━━ MATERIAL FOR THIS TASK
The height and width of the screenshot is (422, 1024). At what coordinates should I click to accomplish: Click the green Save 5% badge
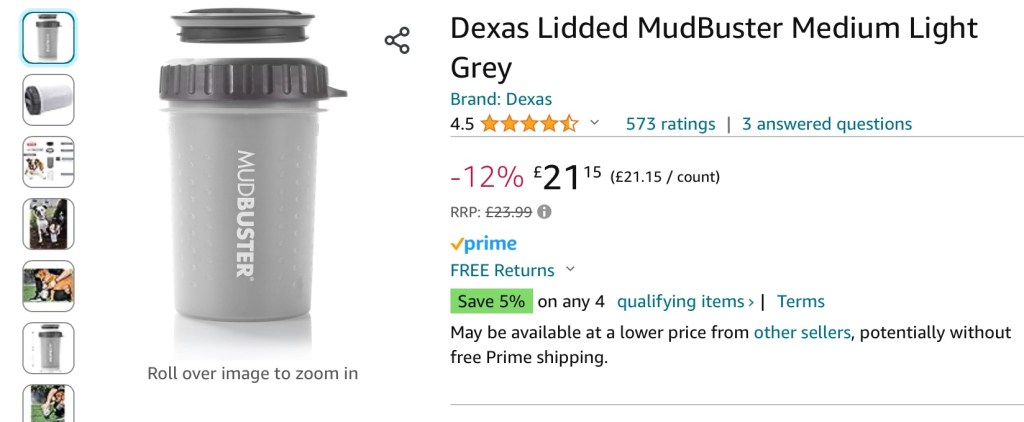coord(491,301)
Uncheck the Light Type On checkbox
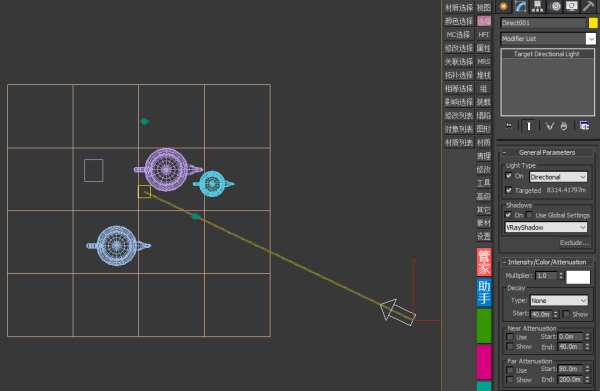This screenshot has width=600, height=391. click(509, 176)
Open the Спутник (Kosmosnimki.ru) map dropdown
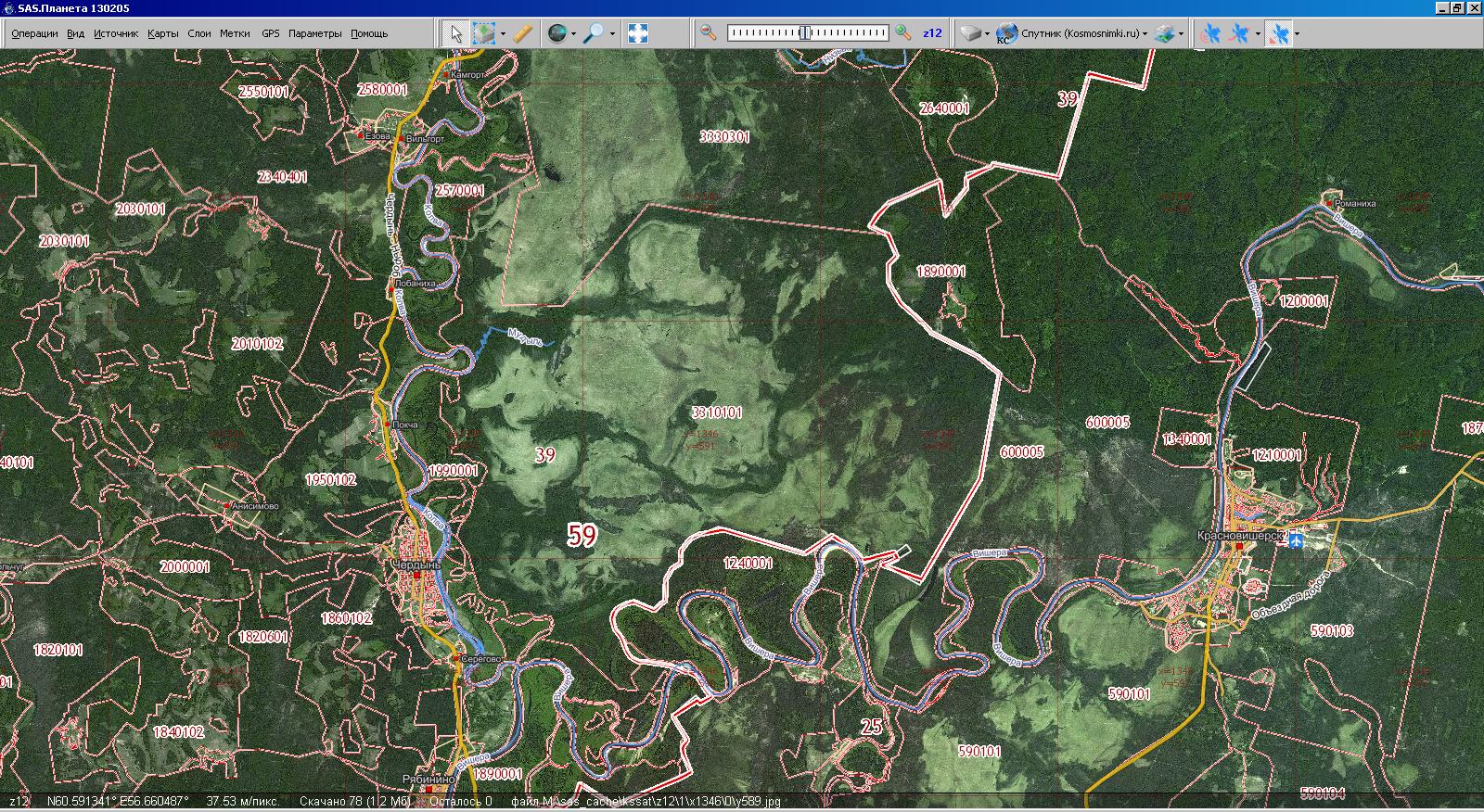 1076,33
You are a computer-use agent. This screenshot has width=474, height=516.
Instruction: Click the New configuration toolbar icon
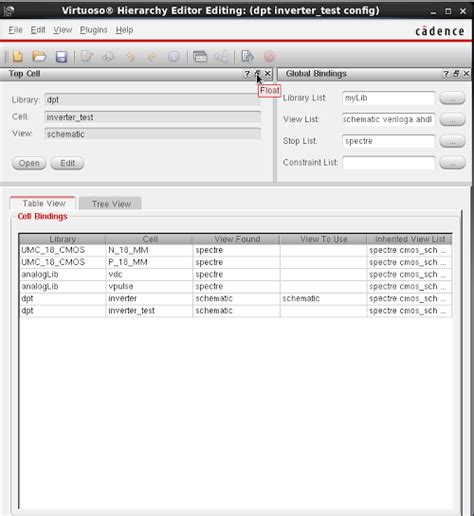18,56
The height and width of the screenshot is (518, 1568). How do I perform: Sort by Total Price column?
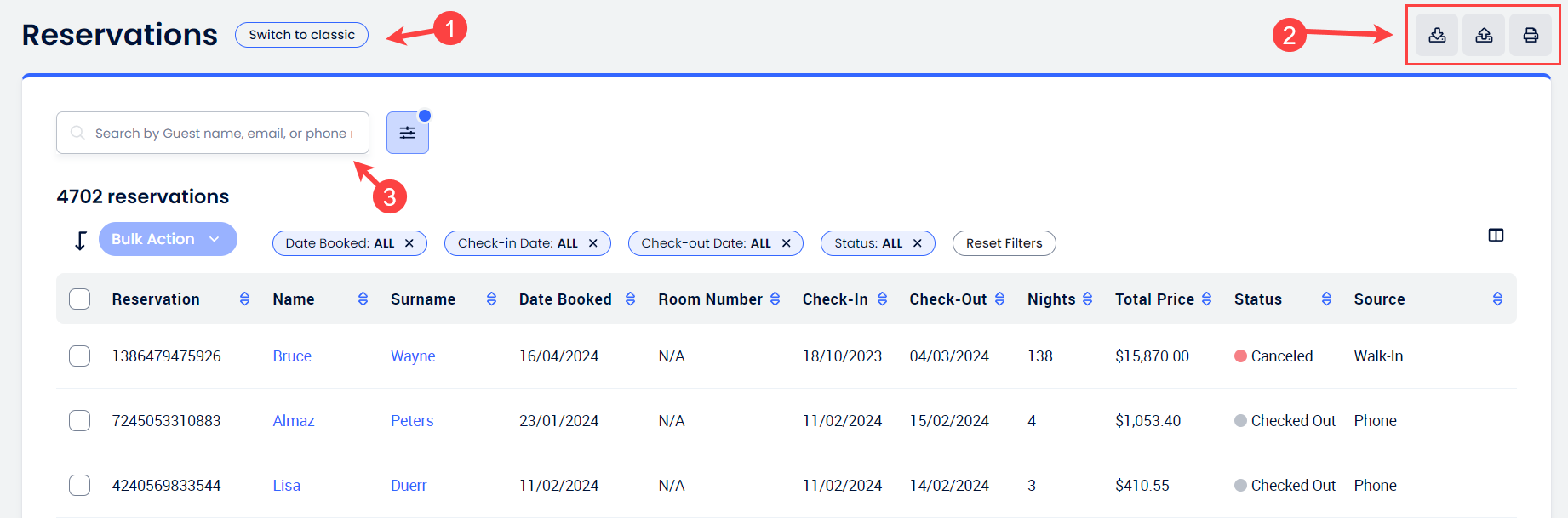pyautogui.click(x=1206, y=299)
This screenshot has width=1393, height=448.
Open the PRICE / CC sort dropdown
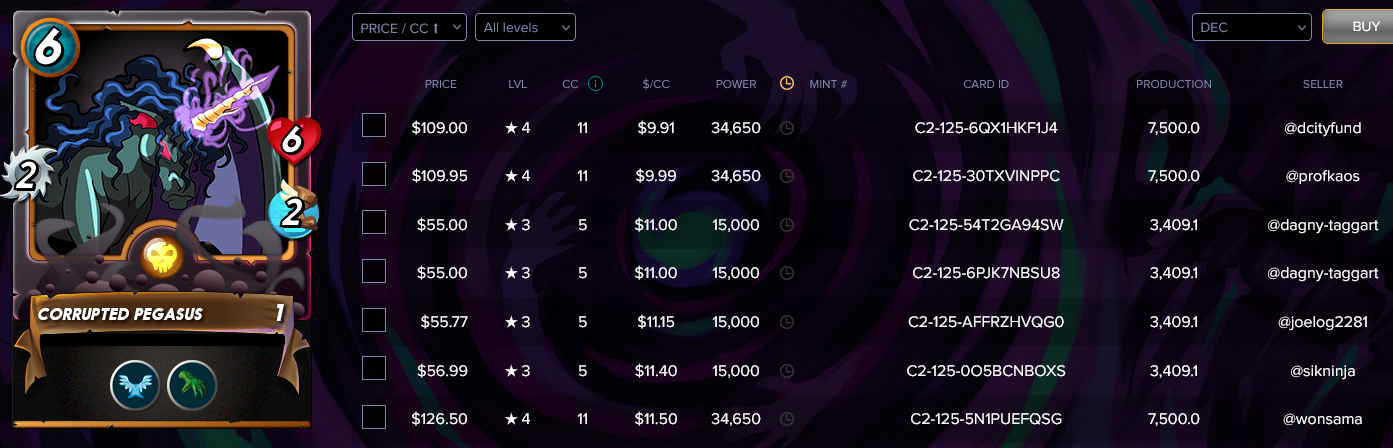click(409, 27)
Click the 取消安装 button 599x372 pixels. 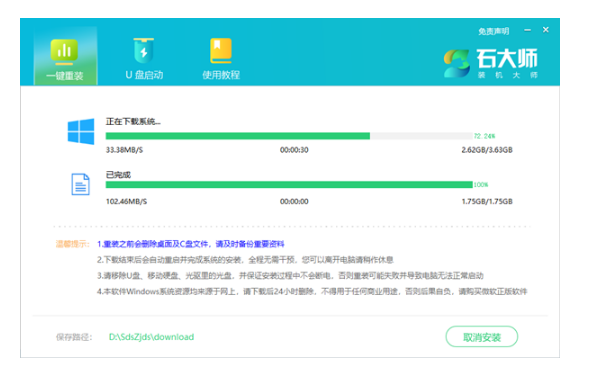click(x=482, y=337)
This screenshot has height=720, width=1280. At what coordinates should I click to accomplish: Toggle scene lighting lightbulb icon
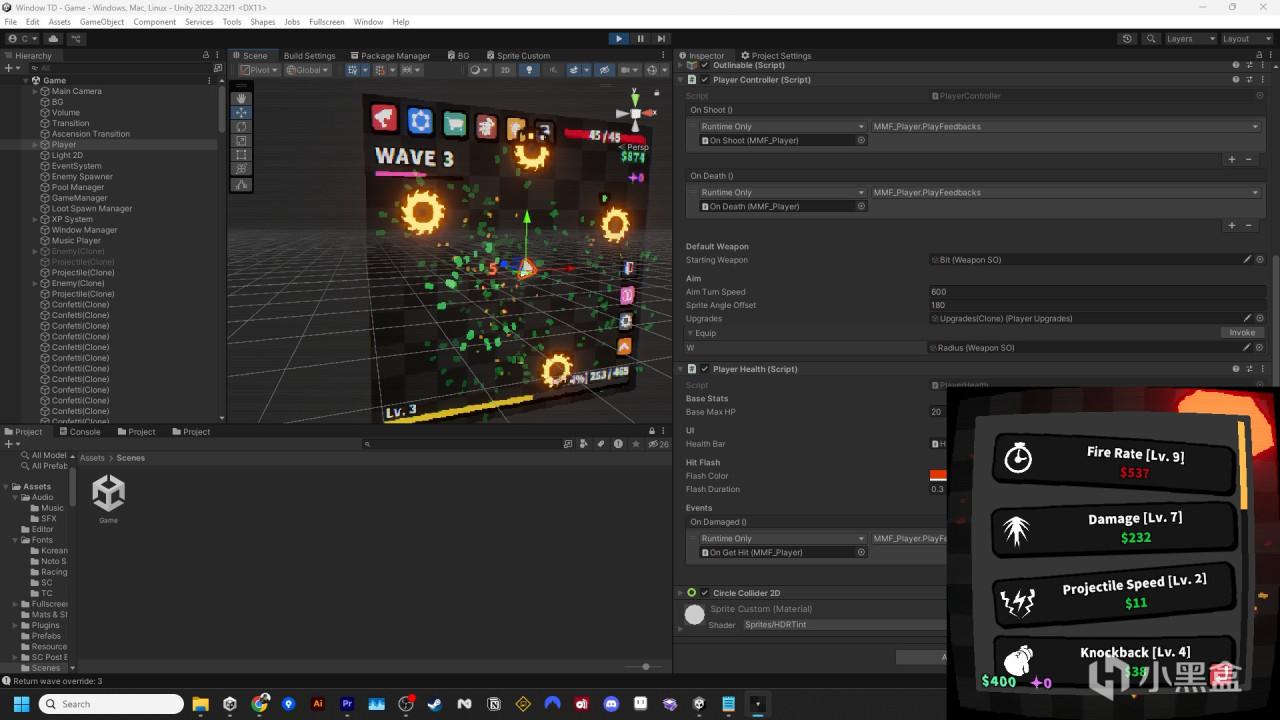(529, 70)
━━━━
_REQUIREMENT:_ Your answer must be the lines from the line containing "This screenshot has height=720, width=1280." through the final line of the data, written out exactly, both ends included and pictures left out.

_COMPLETED TASK:_
This screenshot has height=720, width=1280. At what coordinates should I click to accomplish: Toggle scene lighting lightbulb icon
(529, 70)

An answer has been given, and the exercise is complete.